Даже ближайшие к Петру люди не оправдали его доверия. По подсчётам следственной канцелярии в 1717 г., государев любимец А. Д. Меншиков благодаря незаконным финансовым операциям положил себе в карман «астрономическую по тем временам сумму в 1 миллион 238 тысяч рублей»[369]! Вице-канцлер П. П. Шафиров в 1723 г. за присвоение сотен тысяч казённых денег положил голову на плаху и был помилован в самый последний момент — казнь заменили ссылкой. Генерал-прокурор П. И. Ягужинский в разговоре с императором честно оценил перспективы массовых репрессий против лихоимцев: «Разве ваше величество хотите царствовать один, без слуг и подданных? Мы все воруем, только один больше и приметнее другого».
Отчасти чиновничье мздоимство на низших и средних ступенях служебной лестницы объясняется крайне низким жалованьем. В конце петровского царствования его вообще прекратили платить, «даже гвардии и Тайной канцелярии: в сентябре 1724 г. руководители Тайной канцелярии (!) П. А. Толстой и А. И. Ушаков подтвердили, что их подчинённые „весьма гладом тают“»[370].
Наконец, коронованный реформатор сам же постоянно нарушал заведённый им порядок: «Огромное количество рапортов, жалоб и доношений шло мимо всех инстанций прямо в Кабинет [Его Императорского Величества]; там оформлялись и выходили подготовленные его чиновниками указы и письма: до 20 % всех именных указов и не подлежащее подсчёту количество устных приказов и письменных распоряжений, переданных через кабинет-секретаря А. В. Макарова. Таким образом, с одной стороны, подрывался „регулярный“ порядок решения многих вопросов; с другой — решения по обильно поступавшим делам готовились чиновниками, от которых в немалой степени зависело, как и когда подать царю ту или иную бумагу»[371]. Пётр активно вторгался в процесс руководства армией, нарушая тем самым принцип субординации, — например, в 1705–1706 гг. он регулярно посылал указы в действующую армию «отдельным начальникам и разрешая им в некоторых случаях неповиновение фельдмаршалу [Г. Огильви]»[372].
Нигде формально не была зафиксирована особая роль петровской гвардии, по сути, игравшей ту же роль, что и стрельцы при Алексее Михайловиче, «чрезвычайного рычага управления»: «… гвардейцы формировали новые полки, отправлялись с ответственными поручениями за границу, собирали подати, назначались ревизорами и следователями; порой сержант или поручик были облечены более значительными полномочиями, чем губернатор или фельдмаршал… [Например, во время подавления Астраханского восстания в 1706 г. к фельдмаршалу Б. П. Шереметеву был приставлен своего рода „комиссар“ — гвардейский сержант М. И. Щепотьев, который должен был контролировать действия командующего. — С. С.] Символом доверия к гвардейцам стало включение 24 офицеров Преображенского полка в число судей над царевичем Алексеем: рядом с генералами и вельможами подпись под приговором сыну государя поставил прапорщик Дорофей Ивашкин»[373].

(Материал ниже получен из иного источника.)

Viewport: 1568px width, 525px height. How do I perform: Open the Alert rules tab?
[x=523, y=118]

Что наиболее важно в контексте нашей темы, никакие новые учреждения безграничную власть царя-«западника» не стесняли. Они стали лишь её приводными ремнями. Показательно, что Пётр отверг предложение своего главного консультанта по реформам государственного управления Генриха Фика наделить Сенат представительскими функциями. Таким образом, «все нити и рычаги [петровского политического режима] были замкнуты на ключевой фигуре императора без какого-либо разделения прав и обязанностей с другими институтами власти»[374]. «Державный плотник» пытался копировать лишь одну сторону реального европеизма — «абсолютистскую», оставив в полном забвении другую, не менее важную — «автономистскую». При наложении западного «абсолютизма» на московскую политическую традицию последняя только усиливалась, меняясь лишь по форме, а не по существу.

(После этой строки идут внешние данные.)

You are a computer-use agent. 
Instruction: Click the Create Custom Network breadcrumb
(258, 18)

Замечательный историк русского города И. И. Дитятин на примере своей темы очень хорошо сформулировал суть указанной проблемы: «Тщательно сняв оболочку западных городских учреждений, Пётр Великий не трогает зерна, лежащего в этой оболочке; он подменяет его, вставляя своё; он прилаживает эту оболочку к содержимому, издавна вырабатываемому русской политической жизнью… Иначе и быть не могло. Перенести на русскую почву западноевропейское городское устройство с его сущностью, общинной автономией значило стать в полное противоречие со всем ходом истории русского общества того времени… Если царственный работник и жаловался на всеобщую апатию русского народа вообще, если он и старался возбудить энергию в его составных элементах, то вовсе не в смысле автономии; нет, он требовал этой энергии от общества для государства; он требовал, чтобы всё служило „к наивящей государственной пользе“. Ему нужна была не автономическая деятельность его подданных, а, наоборот, ему необходимо было, чтобы все силы их были закрепощены прямо или посредственно государству; но он хотел при этом почти невозможного — чтобы закабалённые работали энергически, работали, посвящая чуждому, в их глазах, им делу, чуть не все свои силы. Этого он требовал и от городского торгово-промышленного сословия, и оно должно было нести своё тягло, работая над созданием государства, как политического тела, как члена европейской международной семьи; и оно должно было служить этой цели людьми и деньгами. Независимые от государственных, общественные интересы и цели не имели в глазах преобразователя почти никакой цены. Всё это диаметрально противоположно духу и сущности западноевропейских городских учреждений, как они выработались историей»[375].
Дитятин прекрасно показывает в своём капитальном труде, что и бурмистерская реформа 1699 г., и введение магистратов в 1722 г. своей целью преследовали вовсе не создание общественных структур, аналогичных самоуправлению западноевропейских городов, а более эффективное решение фискальных задач.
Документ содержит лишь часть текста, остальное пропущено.